After three miscarriages, my first sweet baby was born and it was like someone flipped the “competent” switch to off. I was plagued with postpartum depression the likes of which could have crumbled dynasties. I formed a panic disorder and worried the gardeners were plotting to kidnap my daughter, smuggle her across the border and sell her for parts. I was such a head case that I didn’t take her shopping by myself until she was six months old.

A year later, my husband and I had a come to Jesus moment. We sat down and discussed the possibility of giving our child a sibling. We both knew what we were in for and against all sanity we went for it. Another miscarriage later and we were pregnant with our second daughter. As soon as she was born, I handed off my oldest to my husband and said, “Take care of her.” We both knew I wasn’t going to be capable of caring for two children for some time.

When my youngest turned one and my oldest, three, I announced, “I’m going to take them both to the store, alone.”

My husband panicked, “Are you sure you can do it?”

I replied, “No. But it’s time I try.” And I did it, successfully!

Two months later, my husband was diagnosed with stage-four tonsil cancer and began a battle for his life. From that point on, I was fully responsible for both of my girls. I was a nervous wreck.

Now that they’re four and six, I’m just figuring out how to do the extra-curricular class thing. I’ve fit in one manicure in the last six years and get my hair cut every year like clockwork. I even meet a group of other moms for happy hour once a month. I still wear Old Navy yoga pants every day and my hair usually has gray roots but at least I brush it now. I’m still flummoxed that I have to feed these kids three times a day but have decreased the number of times I give them breakfast for dinner to only once a week.

What I’m trying to say is this. I’m in total awe of mothers the world over.
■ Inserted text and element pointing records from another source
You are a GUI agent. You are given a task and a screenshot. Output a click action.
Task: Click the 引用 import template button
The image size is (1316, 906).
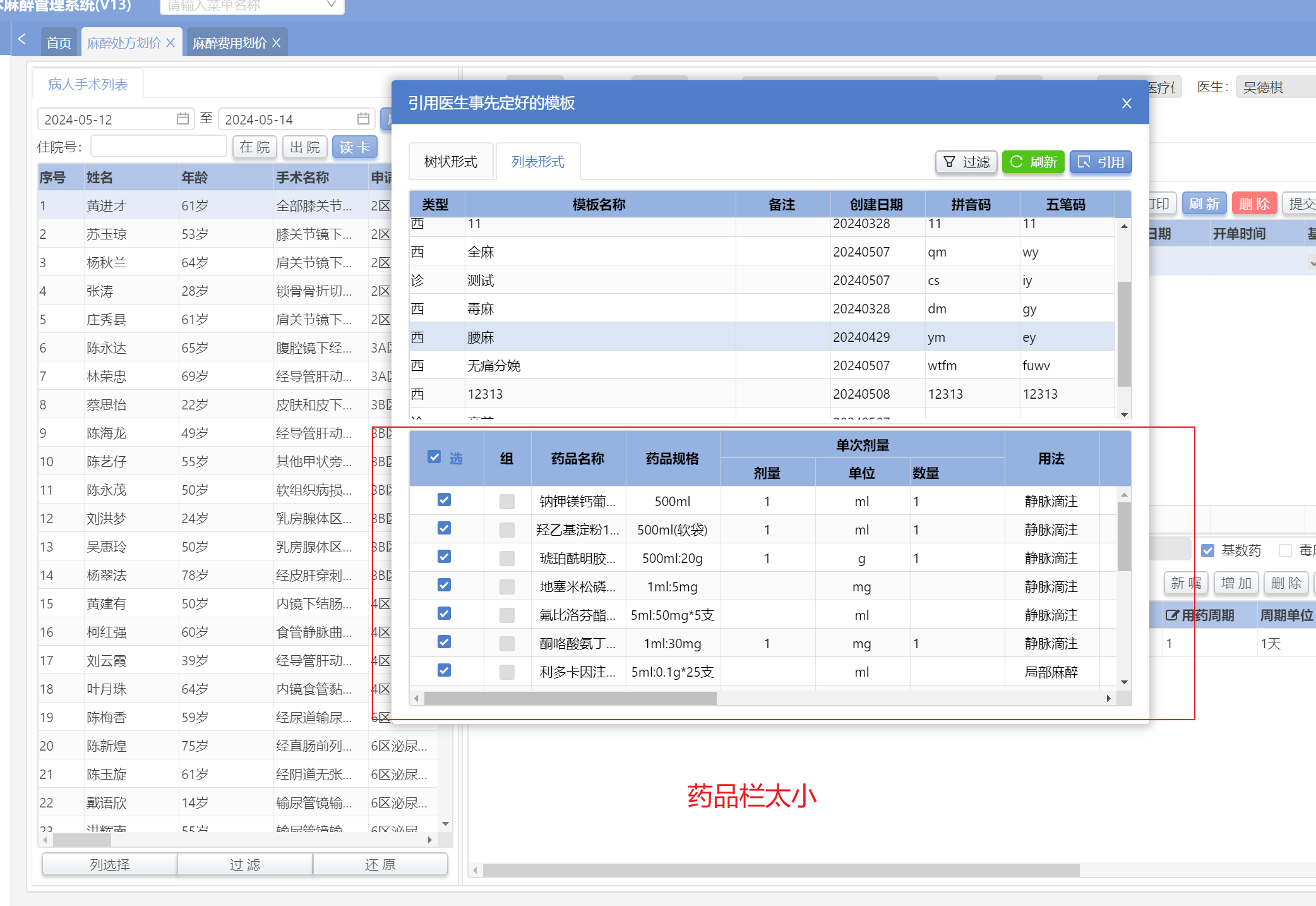click(1100, 162)
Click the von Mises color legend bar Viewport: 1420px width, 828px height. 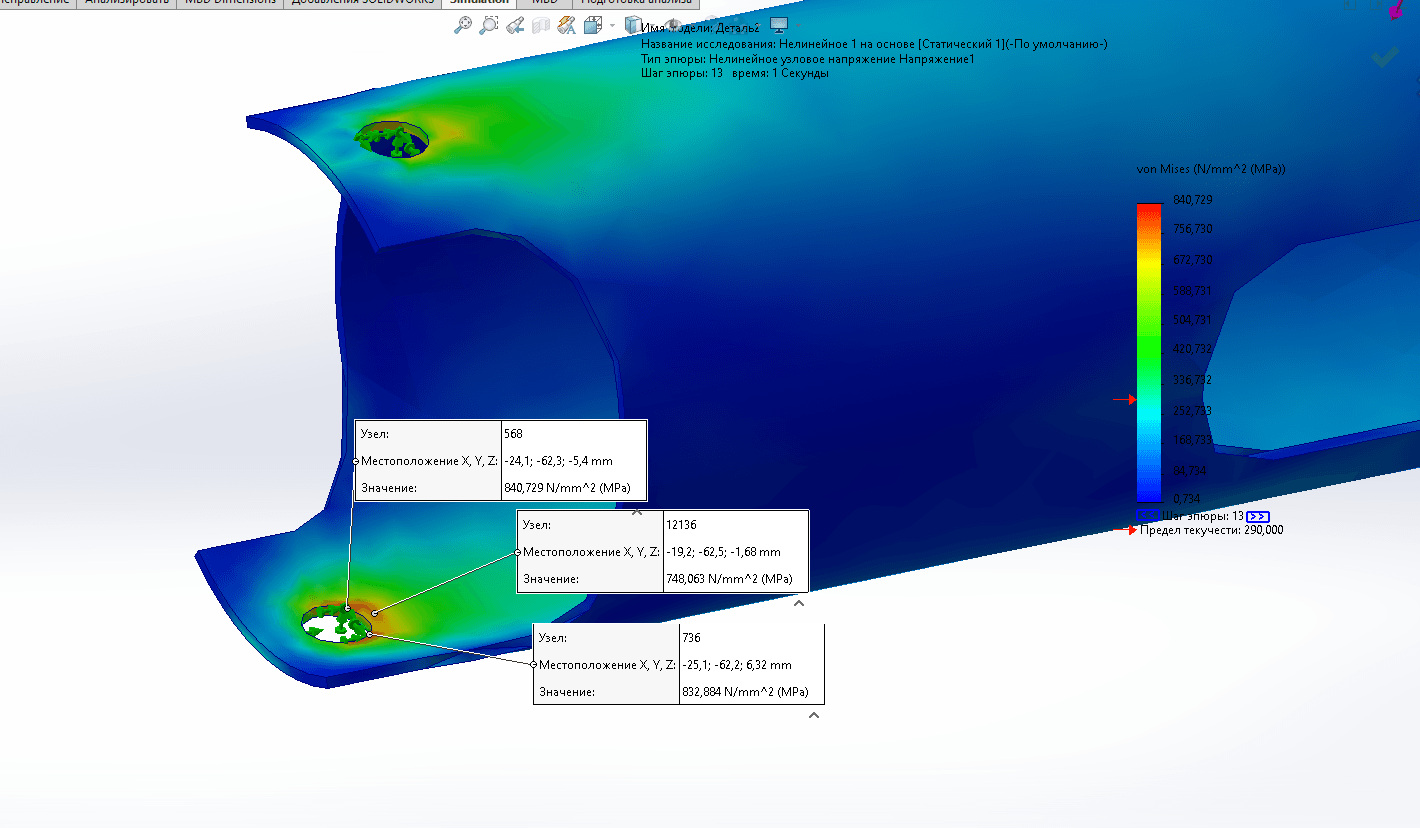click(1149, 351)
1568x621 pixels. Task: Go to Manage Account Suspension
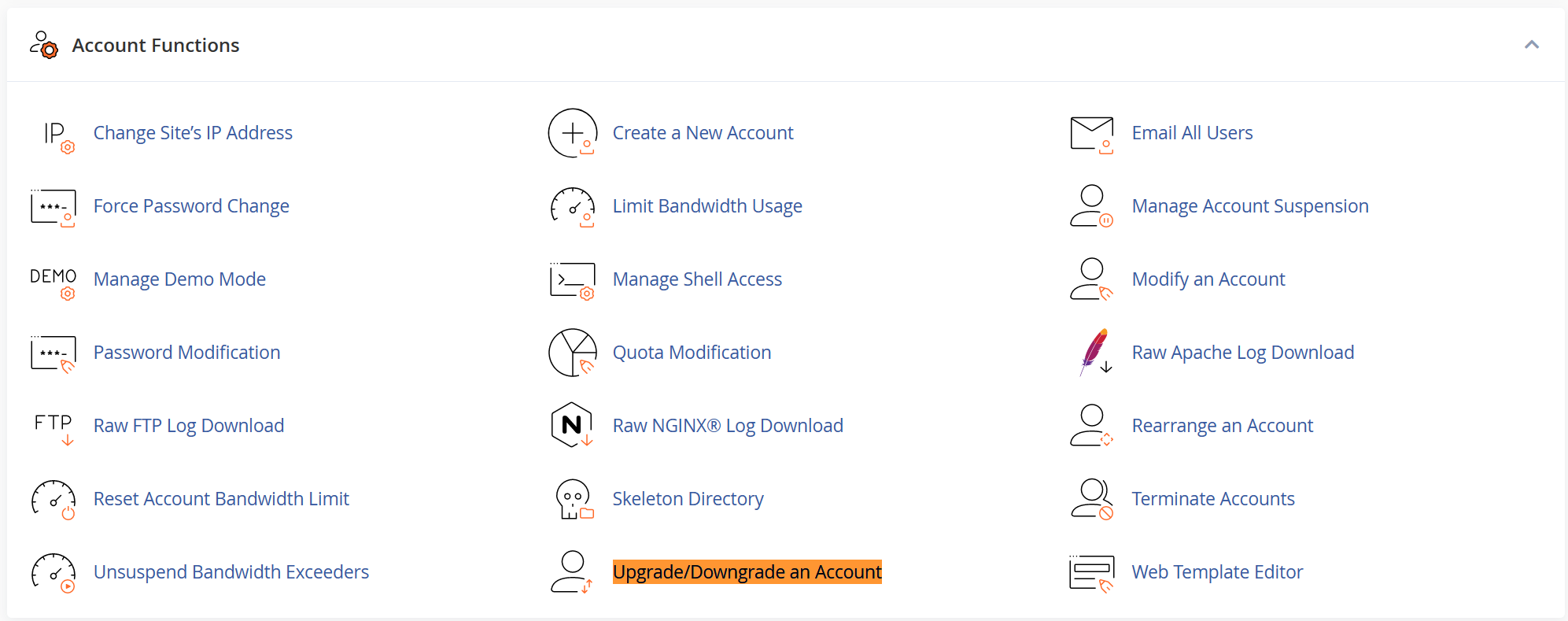coord(1249,206)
This is the hardest job on the planet and no one makes it look harder than I do.





5 thoughts on “No One Makes Parenthood Look Harder Than I Do

  1. You certainly have a way with words and humour!! My children are now grown, and your musings brought plenty of memories of my feelings during that time!!

  2. Thanks for unfolding your life in such a honest and hilarious way. I still want to write that book, “While we were walking….” It’s pretty wonderful to see how all those musings we shared have manifested in our lives….warts and pain and heartache and joy and wonderfulness and all. You are the best.
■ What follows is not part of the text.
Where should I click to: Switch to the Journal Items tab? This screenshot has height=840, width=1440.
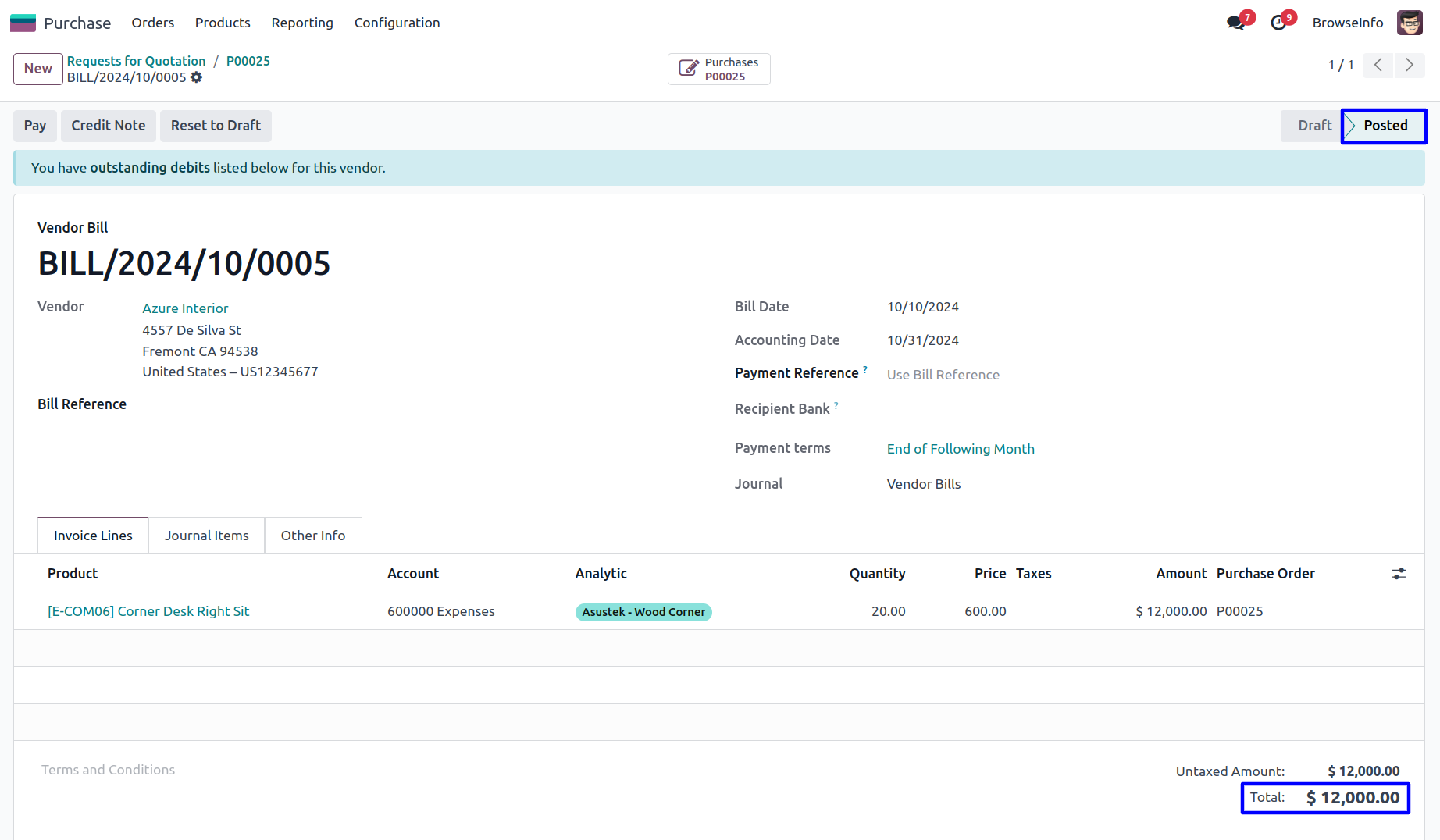206,536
  3. Hmmm…I’m not any of those. Okay I was mad for a playdate and an enrichment activity but I was the mother whose husband travelled and her child was awake from 7am-11pm without a nap so they were long days to fill in. I used to cling to the other women who were taking their kids home for their “second nap of the day” at noon and beg them to stay with me for 10 more minutes. I was the woman who was told she couldn’t have kids and then literally vomited her way through her one and only pregnancy so everything felt better than that. (I took a bucket with me everywhere for 32 weeks). I was the mother who played Disney memory at 10.30 at night with her 2year old a cheeky glass of wine or two in hand. I was also the mother you could call any time for a chat or a moan because I was awake! Hopefully I was kind to the other mothers who were making the journey differently to me.
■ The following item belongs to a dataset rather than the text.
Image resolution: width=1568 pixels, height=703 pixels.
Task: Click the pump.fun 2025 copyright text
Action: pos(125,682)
  4. Post-twins, I might be a little competition for your self proclaimed title. When I went to the dentist the first time after the twins were born and the dentist asked the routine, “Are you flossing every day?” I laughed out loud very loudly. They asked what was so funny and I told them that I didn’t even know where my toothbrush was to say nothing of floss. They were aghast but then admitted that my teeth weren’t that bad off for having not been brushed regularly for 8 weeks. Love the posts from you!